### Task objective
Could you write out the lines between the one holding "Given: Open the Lot Dimensions link" and the one holding "Action: pyautogui.click(x=232, y=274)", inclusive, substituting "Parcel Size" for "Lot Dimensions" and leaving everything else unchanged?

### Listing
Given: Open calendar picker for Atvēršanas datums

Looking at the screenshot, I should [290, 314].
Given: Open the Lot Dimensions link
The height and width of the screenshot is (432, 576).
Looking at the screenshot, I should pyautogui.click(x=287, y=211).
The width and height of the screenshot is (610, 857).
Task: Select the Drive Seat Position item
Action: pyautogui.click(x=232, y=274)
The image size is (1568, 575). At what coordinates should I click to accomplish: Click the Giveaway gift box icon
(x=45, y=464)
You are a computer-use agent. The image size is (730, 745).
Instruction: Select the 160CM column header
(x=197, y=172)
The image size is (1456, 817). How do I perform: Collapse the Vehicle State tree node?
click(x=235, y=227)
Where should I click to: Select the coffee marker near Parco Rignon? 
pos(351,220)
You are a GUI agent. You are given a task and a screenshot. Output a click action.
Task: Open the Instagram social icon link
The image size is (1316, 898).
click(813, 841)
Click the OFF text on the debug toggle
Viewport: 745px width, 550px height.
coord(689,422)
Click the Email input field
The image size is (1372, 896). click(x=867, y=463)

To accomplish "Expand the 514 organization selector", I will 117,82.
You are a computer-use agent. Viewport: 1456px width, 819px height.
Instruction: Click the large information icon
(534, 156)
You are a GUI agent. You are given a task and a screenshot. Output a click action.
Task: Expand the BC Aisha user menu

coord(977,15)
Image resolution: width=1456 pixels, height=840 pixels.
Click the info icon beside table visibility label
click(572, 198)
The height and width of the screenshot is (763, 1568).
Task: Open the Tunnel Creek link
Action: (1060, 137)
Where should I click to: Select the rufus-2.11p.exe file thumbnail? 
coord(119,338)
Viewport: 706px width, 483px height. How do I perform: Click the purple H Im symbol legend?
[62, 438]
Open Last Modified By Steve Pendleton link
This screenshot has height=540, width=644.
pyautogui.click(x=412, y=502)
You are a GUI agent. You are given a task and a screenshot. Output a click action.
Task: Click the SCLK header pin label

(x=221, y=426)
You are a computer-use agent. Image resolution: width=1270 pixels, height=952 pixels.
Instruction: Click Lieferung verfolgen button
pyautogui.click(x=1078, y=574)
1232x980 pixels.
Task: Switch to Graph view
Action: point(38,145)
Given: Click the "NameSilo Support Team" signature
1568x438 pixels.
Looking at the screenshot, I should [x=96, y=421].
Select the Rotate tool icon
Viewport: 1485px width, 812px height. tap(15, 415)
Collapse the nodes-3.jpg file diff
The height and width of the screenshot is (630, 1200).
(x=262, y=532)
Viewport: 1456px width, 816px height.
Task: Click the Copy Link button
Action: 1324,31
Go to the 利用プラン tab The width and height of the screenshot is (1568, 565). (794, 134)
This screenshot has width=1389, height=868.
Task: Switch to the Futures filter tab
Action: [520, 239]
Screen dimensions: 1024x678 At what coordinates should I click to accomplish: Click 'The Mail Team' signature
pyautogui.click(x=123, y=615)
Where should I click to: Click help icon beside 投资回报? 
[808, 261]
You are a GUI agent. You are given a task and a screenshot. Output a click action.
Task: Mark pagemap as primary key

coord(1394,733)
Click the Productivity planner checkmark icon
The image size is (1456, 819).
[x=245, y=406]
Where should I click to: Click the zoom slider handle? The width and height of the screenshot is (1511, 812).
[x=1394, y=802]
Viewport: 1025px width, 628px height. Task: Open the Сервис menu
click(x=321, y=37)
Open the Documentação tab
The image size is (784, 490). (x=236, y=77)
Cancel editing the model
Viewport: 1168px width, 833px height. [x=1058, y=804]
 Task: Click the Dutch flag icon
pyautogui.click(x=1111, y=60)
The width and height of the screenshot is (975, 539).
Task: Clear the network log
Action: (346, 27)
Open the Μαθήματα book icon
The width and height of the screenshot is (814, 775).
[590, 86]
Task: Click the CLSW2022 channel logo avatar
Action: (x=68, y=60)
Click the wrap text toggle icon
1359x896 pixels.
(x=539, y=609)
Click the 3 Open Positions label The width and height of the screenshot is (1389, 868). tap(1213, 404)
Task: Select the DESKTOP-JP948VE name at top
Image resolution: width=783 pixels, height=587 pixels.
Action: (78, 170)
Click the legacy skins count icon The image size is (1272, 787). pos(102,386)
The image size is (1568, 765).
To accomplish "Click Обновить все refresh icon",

### Final answer
Given: Open the Parcel Size link
The height and width of the screenshot is (432, 576).
Looking at the screenshot, I should pyautogui.click(x=287, y=211).
The width and height of the screenshot is (610, 857).
Task: Select the Drive Seat Position item
Action: pyautogui.click(x=232, y=274)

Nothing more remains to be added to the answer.